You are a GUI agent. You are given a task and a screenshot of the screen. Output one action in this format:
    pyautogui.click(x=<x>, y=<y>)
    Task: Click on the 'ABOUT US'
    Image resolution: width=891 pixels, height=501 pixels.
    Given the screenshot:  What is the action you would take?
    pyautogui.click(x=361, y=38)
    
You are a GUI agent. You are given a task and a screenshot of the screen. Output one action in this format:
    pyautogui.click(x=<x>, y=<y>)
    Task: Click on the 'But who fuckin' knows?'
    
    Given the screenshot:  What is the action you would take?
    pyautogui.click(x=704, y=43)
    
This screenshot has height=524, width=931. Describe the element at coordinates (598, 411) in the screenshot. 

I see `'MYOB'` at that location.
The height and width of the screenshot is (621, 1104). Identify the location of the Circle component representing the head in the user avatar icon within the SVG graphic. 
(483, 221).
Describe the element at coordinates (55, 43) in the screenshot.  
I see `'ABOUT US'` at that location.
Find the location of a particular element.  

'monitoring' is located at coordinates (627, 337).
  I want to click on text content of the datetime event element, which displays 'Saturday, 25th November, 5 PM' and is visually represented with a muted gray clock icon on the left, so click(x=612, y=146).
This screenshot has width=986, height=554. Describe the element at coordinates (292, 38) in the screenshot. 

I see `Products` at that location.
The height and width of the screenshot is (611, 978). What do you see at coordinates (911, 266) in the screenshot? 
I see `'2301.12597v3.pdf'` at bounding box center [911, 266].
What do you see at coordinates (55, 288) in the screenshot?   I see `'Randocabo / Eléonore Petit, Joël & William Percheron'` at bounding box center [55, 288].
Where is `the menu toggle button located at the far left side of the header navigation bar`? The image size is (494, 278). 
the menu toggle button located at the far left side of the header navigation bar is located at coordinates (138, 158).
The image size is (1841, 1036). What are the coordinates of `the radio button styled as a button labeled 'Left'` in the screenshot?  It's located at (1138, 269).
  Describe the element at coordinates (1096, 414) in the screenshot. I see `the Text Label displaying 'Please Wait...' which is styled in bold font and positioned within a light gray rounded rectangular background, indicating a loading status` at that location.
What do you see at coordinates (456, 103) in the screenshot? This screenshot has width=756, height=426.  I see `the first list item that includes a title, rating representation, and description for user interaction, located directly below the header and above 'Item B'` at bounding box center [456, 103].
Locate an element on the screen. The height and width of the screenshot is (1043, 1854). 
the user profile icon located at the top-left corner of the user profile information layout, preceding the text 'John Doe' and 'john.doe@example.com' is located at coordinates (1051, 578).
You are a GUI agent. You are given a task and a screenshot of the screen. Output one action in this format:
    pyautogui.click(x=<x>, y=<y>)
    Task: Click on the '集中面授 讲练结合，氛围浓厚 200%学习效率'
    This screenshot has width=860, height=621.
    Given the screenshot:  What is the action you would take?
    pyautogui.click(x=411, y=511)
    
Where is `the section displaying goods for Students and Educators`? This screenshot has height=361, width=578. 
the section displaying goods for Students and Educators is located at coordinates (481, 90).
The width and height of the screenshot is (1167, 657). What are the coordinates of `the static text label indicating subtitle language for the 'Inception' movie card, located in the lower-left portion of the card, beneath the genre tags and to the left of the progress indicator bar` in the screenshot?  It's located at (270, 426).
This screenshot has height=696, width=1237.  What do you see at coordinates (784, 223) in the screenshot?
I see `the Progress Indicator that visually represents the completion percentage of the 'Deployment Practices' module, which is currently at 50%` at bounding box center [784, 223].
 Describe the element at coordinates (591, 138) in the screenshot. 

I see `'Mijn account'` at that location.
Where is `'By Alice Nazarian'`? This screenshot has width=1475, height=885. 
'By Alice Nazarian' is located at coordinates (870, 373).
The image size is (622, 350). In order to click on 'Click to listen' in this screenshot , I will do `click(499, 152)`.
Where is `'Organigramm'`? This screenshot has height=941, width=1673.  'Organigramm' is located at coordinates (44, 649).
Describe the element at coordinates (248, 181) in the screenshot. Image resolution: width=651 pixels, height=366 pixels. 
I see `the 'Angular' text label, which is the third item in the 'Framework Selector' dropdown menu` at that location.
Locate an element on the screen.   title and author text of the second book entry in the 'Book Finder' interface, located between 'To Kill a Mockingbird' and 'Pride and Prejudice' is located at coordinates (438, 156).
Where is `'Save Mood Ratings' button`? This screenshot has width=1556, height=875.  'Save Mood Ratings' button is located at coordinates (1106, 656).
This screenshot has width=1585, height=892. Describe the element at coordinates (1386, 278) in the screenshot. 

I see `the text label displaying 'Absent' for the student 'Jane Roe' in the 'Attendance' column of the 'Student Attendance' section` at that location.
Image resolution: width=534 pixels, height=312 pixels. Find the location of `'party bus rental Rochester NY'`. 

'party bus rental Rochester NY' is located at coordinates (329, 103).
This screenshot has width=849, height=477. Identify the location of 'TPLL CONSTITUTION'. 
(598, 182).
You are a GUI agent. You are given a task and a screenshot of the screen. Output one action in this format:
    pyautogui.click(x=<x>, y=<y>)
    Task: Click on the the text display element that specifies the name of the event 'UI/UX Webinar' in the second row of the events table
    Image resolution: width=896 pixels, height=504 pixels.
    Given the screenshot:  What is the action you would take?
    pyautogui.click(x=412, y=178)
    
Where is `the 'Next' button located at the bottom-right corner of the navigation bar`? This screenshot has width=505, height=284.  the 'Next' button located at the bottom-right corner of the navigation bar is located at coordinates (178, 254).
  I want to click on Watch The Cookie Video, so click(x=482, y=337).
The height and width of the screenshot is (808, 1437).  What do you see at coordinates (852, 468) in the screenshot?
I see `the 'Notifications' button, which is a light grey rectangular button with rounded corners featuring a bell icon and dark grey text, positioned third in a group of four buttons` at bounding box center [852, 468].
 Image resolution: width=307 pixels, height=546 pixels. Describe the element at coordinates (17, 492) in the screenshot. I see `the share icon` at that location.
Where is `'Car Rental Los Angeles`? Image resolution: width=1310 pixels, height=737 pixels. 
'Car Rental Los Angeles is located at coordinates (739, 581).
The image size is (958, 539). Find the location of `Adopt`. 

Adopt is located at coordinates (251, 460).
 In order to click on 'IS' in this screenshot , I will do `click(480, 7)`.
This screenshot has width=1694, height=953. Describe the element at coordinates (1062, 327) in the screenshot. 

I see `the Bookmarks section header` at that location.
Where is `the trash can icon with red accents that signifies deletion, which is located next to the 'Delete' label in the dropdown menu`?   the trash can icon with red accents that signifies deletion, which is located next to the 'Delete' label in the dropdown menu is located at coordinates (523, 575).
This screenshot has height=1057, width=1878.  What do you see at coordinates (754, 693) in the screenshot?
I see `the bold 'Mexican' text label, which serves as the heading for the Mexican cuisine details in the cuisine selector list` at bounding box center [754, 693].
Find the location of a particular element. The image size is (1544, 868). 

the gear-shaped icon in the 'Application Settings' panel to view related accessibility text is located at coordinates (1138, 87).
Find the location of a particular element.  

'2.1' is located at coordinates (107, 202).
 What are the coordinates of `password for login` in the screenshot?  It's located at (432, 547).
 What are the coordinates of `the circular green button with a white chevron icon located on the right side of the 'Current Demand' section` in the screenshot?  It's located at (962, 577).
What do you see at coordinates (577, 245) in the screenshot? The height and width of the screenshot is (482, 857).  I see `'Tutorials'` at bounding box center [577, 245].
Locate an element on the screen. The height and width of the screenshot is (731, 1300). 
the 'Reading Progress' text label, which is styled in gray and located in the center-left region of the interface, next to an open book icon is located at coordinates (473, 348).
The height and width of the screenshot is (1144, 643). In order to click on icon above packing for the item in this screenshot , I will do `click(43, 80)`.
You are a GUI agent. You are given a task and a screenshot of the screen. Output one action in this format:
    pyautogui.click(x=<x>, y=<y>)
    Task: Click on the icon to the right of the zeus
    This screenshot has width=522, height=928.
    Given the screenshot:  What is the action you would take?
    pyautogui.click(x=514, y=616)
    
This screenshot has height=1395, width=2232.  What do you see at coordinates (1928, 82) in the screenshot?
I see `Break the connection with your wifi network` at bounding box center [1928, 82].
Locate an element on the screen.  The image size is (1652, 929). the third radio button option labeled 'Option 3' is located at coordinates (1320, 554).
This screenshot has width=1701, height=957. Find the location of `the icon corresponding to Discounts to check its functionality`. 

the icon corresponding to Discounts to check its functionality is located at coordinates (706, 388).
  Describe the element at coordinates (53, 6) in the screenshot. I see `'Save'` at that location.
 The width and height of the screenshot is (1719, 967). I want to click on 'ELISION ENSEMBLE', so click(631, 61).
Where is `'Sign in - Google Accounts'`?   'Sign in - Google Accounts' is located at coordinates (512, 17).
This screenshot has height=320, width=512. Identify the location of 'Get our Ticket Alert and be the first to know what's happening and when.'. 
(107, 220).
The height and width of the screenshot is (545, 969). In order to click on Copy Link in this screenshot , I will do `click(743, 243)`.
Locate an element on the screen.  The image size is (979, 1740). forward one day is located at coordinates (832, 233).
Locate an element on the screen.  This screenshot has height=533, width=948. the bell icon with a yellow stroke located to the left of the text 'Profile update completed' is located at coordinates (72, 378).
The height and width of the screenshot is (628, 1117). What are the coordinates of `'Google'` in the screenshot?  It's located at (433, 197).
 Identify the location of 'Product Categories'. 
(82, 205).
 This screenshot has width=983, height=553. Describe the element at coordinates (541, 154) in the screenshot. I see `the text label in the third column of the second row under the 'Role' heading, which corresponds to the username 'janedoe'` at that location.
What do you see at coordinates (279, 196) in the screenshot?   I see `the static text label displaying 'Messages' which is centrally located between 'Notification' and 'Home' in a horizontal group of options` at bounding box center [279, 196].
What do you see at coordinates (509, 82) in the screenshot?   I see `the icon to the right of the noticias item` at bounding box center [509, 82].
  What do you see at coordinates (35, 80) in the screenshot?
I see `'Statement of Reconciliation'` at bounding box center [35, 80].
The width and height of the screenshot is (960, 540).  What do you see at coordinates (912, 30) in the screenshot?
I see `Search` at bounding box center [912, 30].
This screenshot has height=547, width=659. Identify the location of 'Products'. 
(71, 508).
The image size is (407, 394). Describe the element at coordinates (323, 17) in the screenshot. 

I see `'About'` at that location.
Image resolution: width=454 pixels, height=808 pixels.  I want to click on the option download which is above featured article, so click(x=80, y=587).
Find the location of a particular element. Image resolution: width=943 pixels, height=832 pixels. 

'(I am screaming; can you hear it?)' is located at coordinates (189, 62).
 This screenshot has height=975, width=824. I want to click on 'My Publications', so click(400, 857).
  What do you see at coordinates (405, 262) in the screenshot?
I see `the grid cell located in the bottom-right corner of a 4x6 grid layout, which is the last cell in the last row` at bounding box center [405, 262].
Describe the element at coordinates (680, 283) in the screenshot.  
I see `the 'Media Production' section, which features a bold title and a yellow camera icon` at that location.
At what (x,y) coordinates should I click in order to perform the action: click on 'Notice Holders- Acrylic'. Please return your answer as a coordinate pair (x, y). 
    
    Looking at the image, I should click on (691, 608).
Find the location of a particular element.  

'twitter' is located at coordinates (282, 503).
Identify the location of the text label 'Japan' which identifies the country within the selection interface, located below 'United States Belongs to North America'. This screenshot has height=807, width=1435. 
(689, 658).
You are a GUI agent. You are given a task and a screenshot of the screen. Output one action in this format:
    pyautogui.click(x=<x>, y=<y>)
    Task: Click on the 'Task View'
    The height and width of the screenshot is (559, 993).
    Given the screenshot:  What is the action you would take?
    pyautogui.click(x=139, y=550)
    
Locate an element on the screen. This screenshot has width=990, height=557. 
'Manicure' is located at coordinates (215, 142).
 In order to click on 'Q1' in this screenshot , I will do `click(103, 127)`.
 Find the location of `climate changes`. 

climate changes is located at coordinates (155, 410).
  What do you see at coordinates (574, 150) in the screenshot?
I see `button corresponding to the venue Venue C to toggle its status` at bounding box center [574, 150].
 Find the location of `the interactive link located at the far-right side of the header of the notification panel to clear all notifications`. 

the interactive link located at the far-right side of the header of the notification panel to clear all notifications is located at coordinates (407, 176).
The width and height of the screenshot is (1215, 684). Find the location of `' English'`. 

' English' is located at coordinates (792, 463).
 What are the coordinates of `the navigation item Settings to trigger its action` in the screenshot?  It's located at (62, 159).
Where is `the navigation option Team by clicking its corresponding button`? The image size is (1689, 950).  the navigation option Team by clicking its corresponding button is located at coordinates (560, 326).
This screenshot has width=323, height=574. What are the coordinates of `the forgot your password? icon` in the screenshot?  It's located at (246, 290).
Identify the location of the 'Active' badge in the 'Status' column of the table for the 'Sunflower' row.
■ ■ ■ ■
Required work:
Format everything in the material above, from its start down to the line containing "pyautogui.click(x=361, y=38)", as a JSON list of strings with one string per line and blank lines omitted.

Answer to this task:
[
  "You are a GUI agent. You are given a task and a screenshot of the screen. Output one action in this format:",
  "    pyautogui.click(x=<x>, y=<y>)",
  "    Task: Click on the 'ABOUT US'",
  "    Image resolution: width=891 pixels, height=501 pixels.",
  "    Given the screenshot:  What is the action you would take?",
  "    pyautogui.click(x=361, y=38)"
]